Compared to the HPC system in use at the institute today, the new system is expected to provide about five times more throughput for calculations and file operations and double the available on-line file storage capacity - an additional, semi-automatic storage layer for cold data, which will be used for the first time for HPC systems of the institute, not yet being accounted for. High performance random access memory capacity will increase seven-fold. Based on data provided by the vendor, average power consumption will only raise two-fold, which indicates that the overall efficiency of the new HPC system will increase significantly as well.

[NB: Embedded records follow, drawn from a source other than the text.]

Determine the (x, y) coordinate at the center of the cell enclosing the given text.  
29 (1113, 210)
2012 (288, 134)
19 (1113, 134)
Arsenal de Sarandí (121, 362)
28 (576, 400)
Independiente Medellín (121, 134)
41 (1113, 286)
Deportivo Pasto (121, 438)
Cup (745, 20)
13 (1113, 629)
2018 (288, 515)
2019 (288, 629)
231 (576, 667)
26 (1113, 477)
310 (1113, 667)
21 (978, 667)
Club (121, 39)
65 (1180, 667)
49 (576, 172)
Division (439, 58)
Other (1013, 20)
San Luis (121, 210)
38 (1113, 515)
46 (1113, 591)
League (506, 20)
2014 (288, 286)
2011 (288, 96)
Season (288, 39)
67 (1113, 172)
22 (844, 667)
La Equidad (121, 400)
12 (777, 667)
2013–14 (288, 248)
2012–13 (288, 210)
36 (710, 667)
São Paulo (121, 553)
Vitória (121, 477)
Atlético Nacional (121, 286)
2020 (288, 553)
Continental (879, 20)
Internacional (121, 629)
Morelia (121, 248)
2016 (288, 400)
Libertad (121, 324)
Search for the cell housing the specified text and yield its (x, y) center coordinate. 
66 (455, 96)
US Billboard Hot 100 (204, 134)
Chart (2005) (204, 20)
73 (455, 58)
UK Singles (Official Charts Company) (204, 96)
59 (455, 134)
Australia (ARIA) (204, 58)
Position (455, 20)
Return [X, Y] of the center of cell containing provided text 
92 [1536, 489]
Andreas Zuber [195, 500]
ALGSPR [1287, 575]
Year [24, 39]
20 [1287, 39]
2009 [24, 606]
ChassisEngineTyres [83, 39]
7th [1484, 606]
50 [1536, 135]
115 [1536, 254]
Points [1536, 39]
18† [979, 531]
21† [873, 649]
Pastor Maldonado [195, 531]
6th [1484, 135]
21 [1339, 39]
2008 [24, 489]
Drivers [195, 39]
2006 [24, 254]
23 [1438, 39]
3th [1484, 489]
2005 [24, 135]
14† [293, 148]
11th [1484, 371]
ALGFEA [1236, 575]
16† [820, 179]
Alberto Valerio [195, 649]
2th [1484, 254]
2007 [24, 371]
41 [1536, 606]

The current HPC system will continue to operate throughout most parts of the installation stages, except during the installation of the new direct water cooling, the migration of user data and during the final performance tests.

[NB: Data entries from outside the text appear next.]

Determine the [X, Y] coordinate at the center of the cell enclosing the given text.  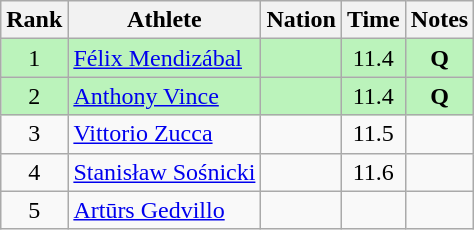
2 [34, 96]
Time [373, 20]
Notes [439, 20]
11.6 [373, 172]
4 [34, 172]
3 [34, 134]
Félix Mendizábal [164, 58]
1 [34, 58]
Anthony Vince [164, 96]
5 [34, 210]
11.5 [373, 134]
Nation [301, 20]
Rank [34, 20]
Stanisław Sośnicki [164, 172]
Vittorio Zucca [164, 134]
Athlete [164, 20]
Artūrs Gedvillo [164, 210]
Return the [X, Y] coordinate for the center point of the cell that contains the specified text.  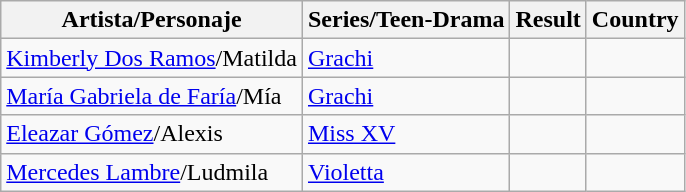
Kimberly Dos Ramos/Matilda [152, 58]
Country [635, 20]
Series/Teen-Drama [406, 20]
Artista/Personaje [152, 20]
Eleazar Gómez/Alexis [152, 134]
María Gabriela de Faría/Mía [152, 96]
Result [548, 20]
Violetta [406, 172]
Miss XV [406, 134]
Mercedes Lambre/Ludmila [152, 172]
From the cell containing the given text, extract its center point as [X, Y] coordinate. 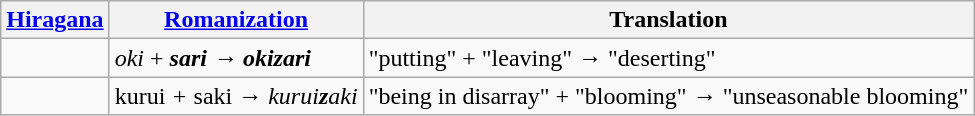
Translation [668, 20]
"putting" + "leaving" → "deserting" [668, 58]
Romanization [236, 20]
kurui + saki → kuruizaki [236, 96]
Hiragana [55, 20]
oki + sari → okizari [236, 58]
"being in disarray" + "blooming" → "unseasonable blooming" [668, 96]
Extract the (x, y) coordinate from the center of the cell holding the provided text.  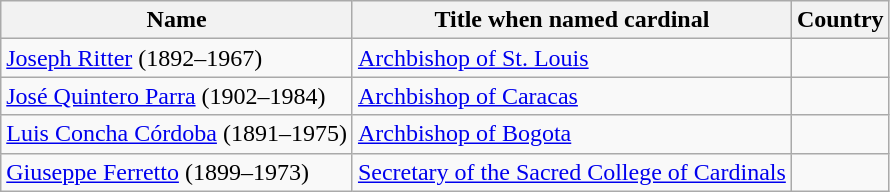
Joseph Ritter (1892–1967) (177, 58)
José Quintero Parra (1902–1984) (177, 96)
Title when named cardinal (572, 20)
Luis Concha Córdoba (1891–1975) (177, 134)
Archbishop of Caracas (572, 96)
Giuseppe Ferretto (1899–1973) (177, 172)
Archbishop of Bogota (572, 134)
Country (840, 20)
Name (177, 20)
Archbishop of St. Louis (572, 58)
Secretary of the Sacred College of Cardinals (572, 172)
Output the (X, Y) coordinate of the center of the cell containing the given text.  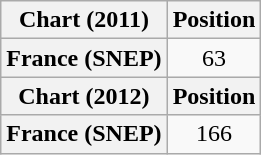
63 (214, 58)
Chart (2012) (84, 96)
166 (214, 134)
Chart (2011) (84, 20)
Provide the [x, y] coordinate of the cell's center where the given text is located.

Hardware capabilities of the new system

  1. CPU partition with 30.720 AMD EPYC 9554 "Genoa" CPU cores @ 3.1 GHz base clock,
                                 a total of 180 TByte DDR5 RAM @ 4800 MT/s - 6 GB RAM per CPU core;

  2. GPU partition with 8 x 4 NVIDIA "Hopper" GPU with 2 CPU and 1.5 TByte RAM per system;

  3. High performance interconnect based on NVIDIA Infiniband NDR200 and NDR technology;

  4. A fast NVMe storage tier with about 600 TByte net capacity;

  5. A capacity storage tier with about 8.000 TByte net capacity;

  6. Two tape storage libraries with an initial capacity of  30-60* Petabyte each for cold data, backup and disaster recovery.
* 30 PByte tape cartridges installed, storage slots for 30PByte additional cartridges available.

System maintenance for a minimum of four years after acceptance

Acknowledgements

Directors and staff of PIK are grateful to the Land Brandenburg and in particular the The Ministry of Science, Research and Culture for funding this important investment, which will enable the Institute to conduct its research at the highest level well into the year 2030.